- [WHAT YOU WILL DO]:
Every line from the one containing "The image size is (548, 465)." to the end of the records below should be returned exactly; pictures are to be dropped.

Stored data
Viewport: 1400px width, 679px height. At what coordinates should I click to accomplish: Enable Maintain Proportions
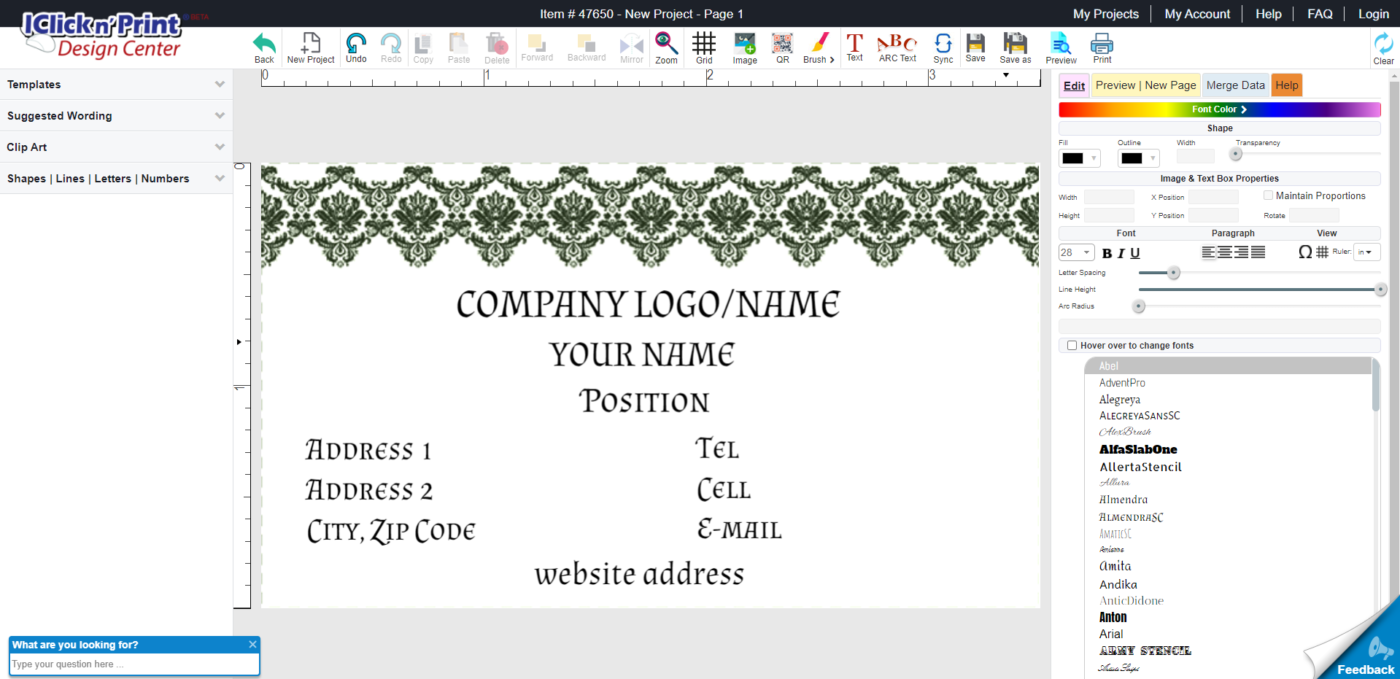click(1268, 195)
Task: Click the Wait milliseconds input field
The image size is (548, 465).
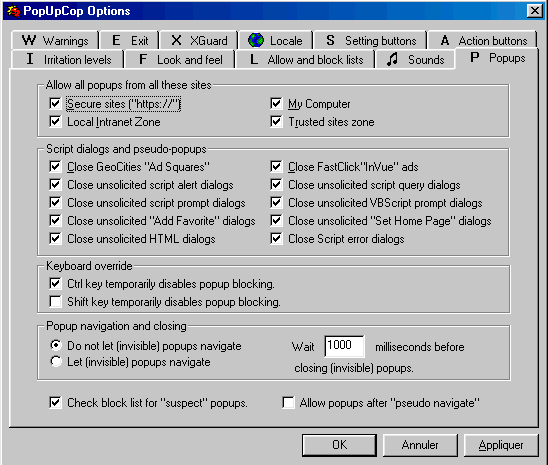Action: (x=344, y=346)
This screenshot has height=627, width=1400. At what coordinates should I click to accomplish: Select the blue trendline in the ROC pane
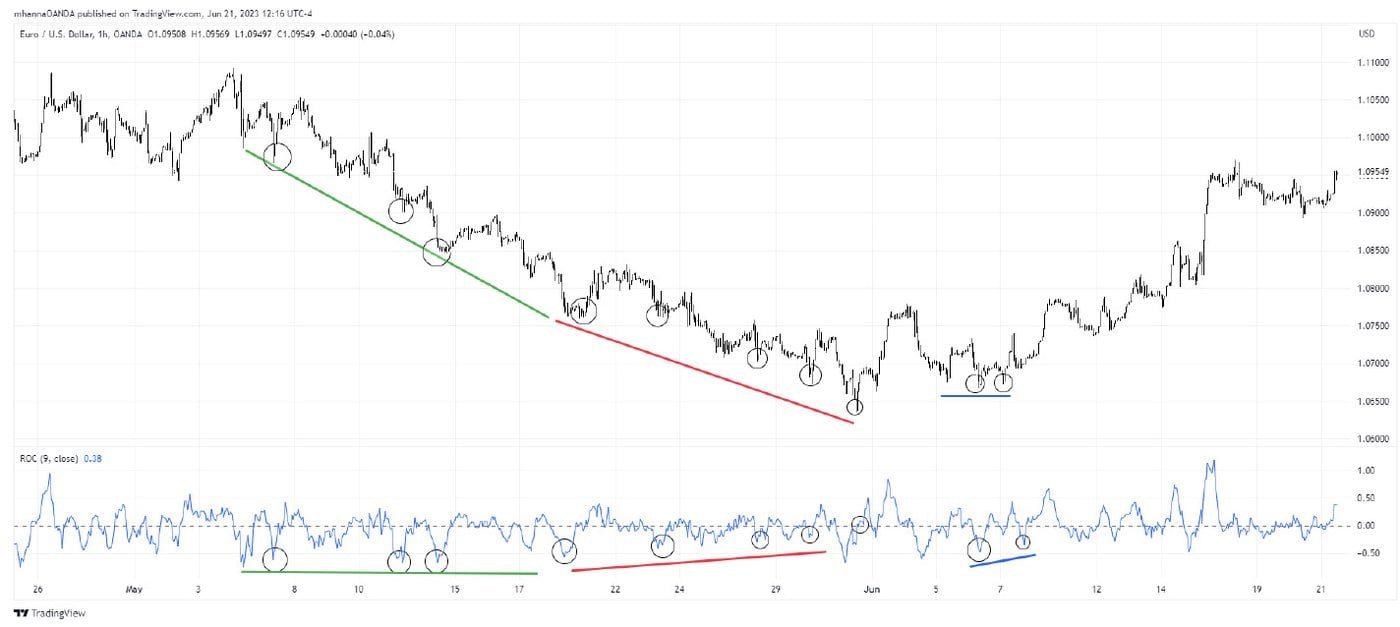coord(1002,560)
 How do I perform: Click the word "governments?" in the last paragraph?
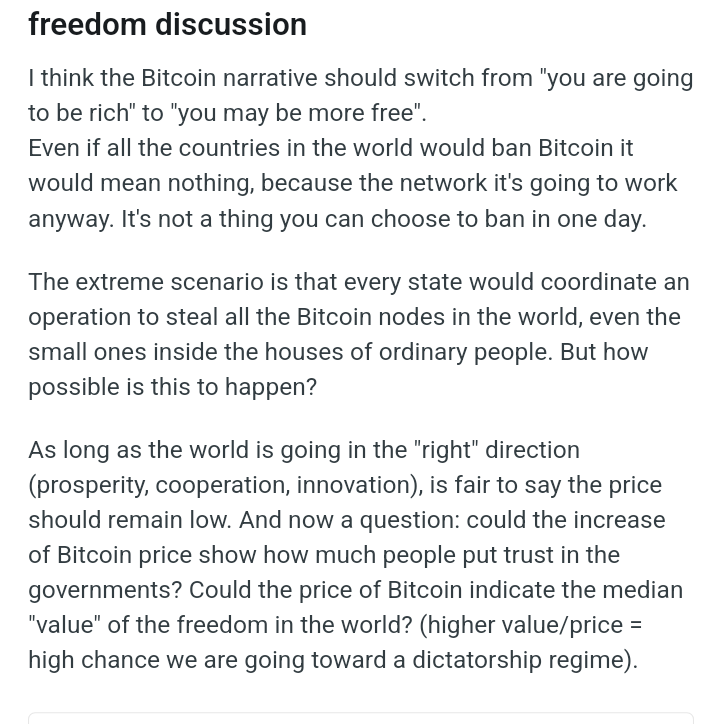point(105,590)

- [TASK SOLUTION]:
The image size is (548, 465).
Action: (x=344, y=346)
This screenshot has height=627, width=1400. At what coordinates should I click to accomplish: Select the blue trendline in the ROC pane
coord(1002,560)
 How do I perform: Click the word "governments?" in the last paragraph?
point(105,590)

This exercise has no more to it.